Throughout the month of January, Sweetgreen is piloting a new service called “sweetpass,” in which subscribers pay a $10 fee and get $3 off their orders within 30 days of that purchase.
Taco Bell also debuted a “Taco Lover’s Pass” nationwide on January 6. The $10 monthly subscription allows customers to get one free taco per day for 30 consecutive days for $10 a month.
But in giving away free product, how much do QSRs stand to gain?
Panera Bread’s coffee subscription sheds some light on the question. In preliminary tests, the monthly service — which allows customers to get a free coffee or tea every two hours for $8.99 per month — boosted guest frequency by more than 200%, and increased food attachment to coffee orders by 70%, reported Restaurant Business. (Oct 13)
Within the first six months of its March 2020 launch, the service garnered nearly 500,000 paid subscribers. As the pandemic wore on, Panera ran multiple promotions that waved the monthly fee entirely, during which time it was still profit accretive.
“Loyalty guests on average visit more frequently, spend more money, and are more informed about [a restaurants] mission and brand,” Austin Samuelson, co-founder of Tacos 4 Life told The Food Institute. Loyalty programs also allow direct access to those guests by putting menu access directly in their pockets, along with online ordering and email, text, and notification capabilities, he added.
Improved Digital Positioning
The rise of delivery and mobile ordering has made it easier than ever for operators to successfully implement loyalty programs and to collect the data needed to cater to consumer preferences, Mark Wasilfesky, head of Restaurant Franchise Finance Group at TD Bank, told The Food Institute.

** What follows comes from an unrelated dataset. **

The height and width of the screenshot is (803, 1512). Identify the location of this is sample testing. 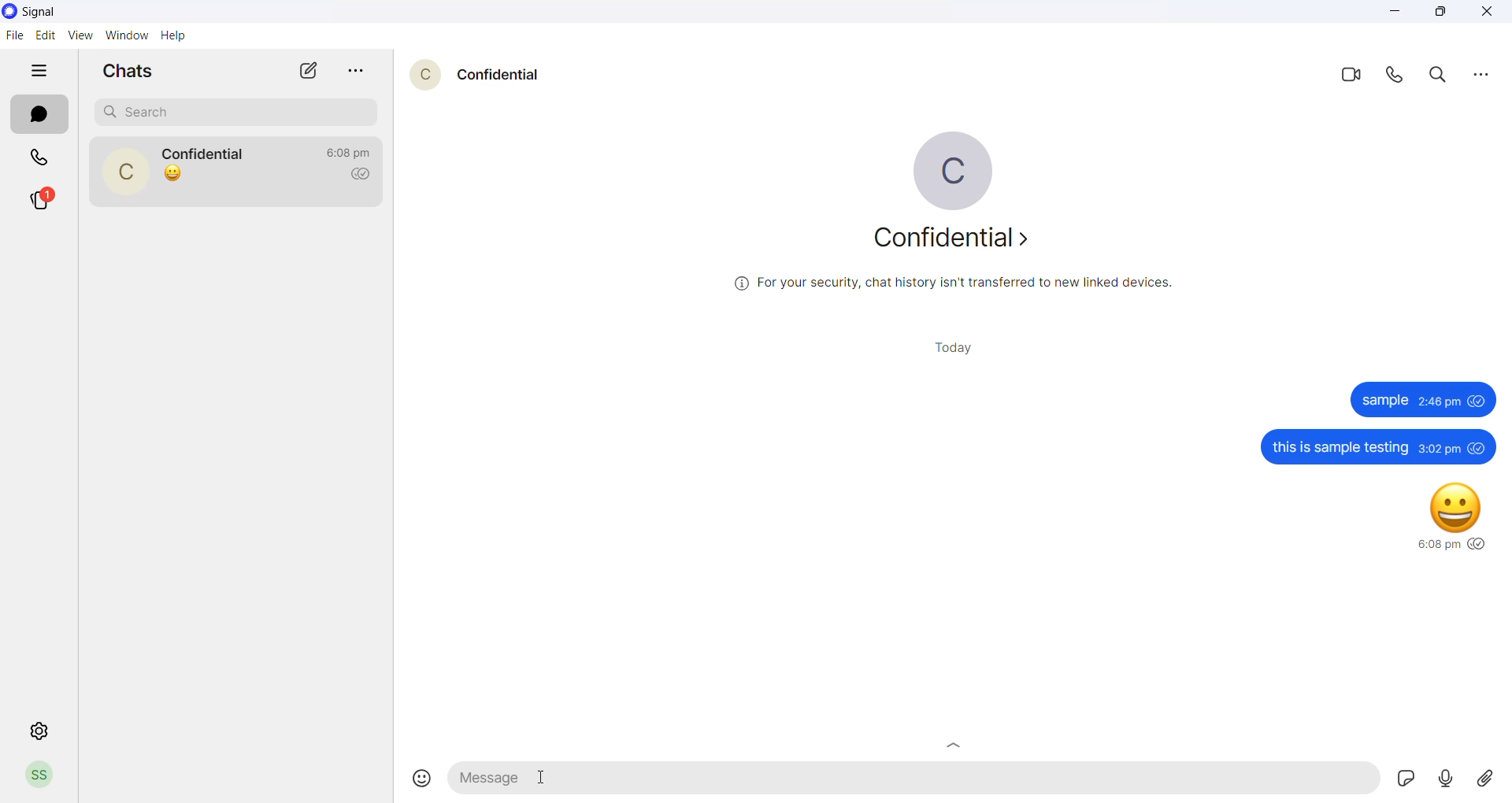
(1374, 446).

In TD Bank’s 2021 Restaurant Franchise Pulse survey, operators noted that their top areas of investment in 2022 include mobile ordering (54%) and delivery services (47%). This prioritization has served as a catalyst for restaurants to adopt loyalty programs.
“With a larger percentage of customers ordering from a mobile phone or computer than ever before, restaurant operators can now provide a quick and easy opportunity for customers to opt into their loyalty programs – which can be as simple as checking a box,” said Wasilfesky.
The simplified subscription process enables operators to send customers relevant ads, promotions and personalized offers while collecting a surplus of data on what they are ordering.
“This data is also used to track and more importantly, forecast consumer preferences, which provides brands with the ability to successfully offer new products faster and more efficiently than ever before,” Wasilfesky added.
The Bottom Line
While the advantages of subscriptions are clear, the playing field is hardly level across the industry.
“For a program to work, you need to have a minimum of 5,000 members per restaurant to generate enough traffic to warrant the expense and effort,” Howard Terry, CMO at Golden Tree Restaurants told The Food Institute.
However, once restaurants have built a strong database of loyalty members, they secure a significant portion of their sales from those members on a weekly basis. “This is compounded by the fact that loyalty club members tend to contribute a significantly higher check average per visit,” added Terry.
As Phil Rubin, a consultant at Grey Space Matters notes, other net benefits of subscriptions include:
- Reduced costs including margin erosion from promotions.
- The ability to drive covers without paid media, and with incrementality.
- Brand enhancement and differentiation.
- Having a permission-based relationship with guests.
Restaurant guests want — and increasingly expect — to be treated like regulars, especially if they believe they are loyal, Rubin told The Food Institute.
“[These programs] create the need and opportunity for restaurants to provide an enhanced level of service in exchange for the subscription,” he said. “This equates with the restaurant being better able to reciprocate loyalty back to the guests, rather than it being a one-way transaction.”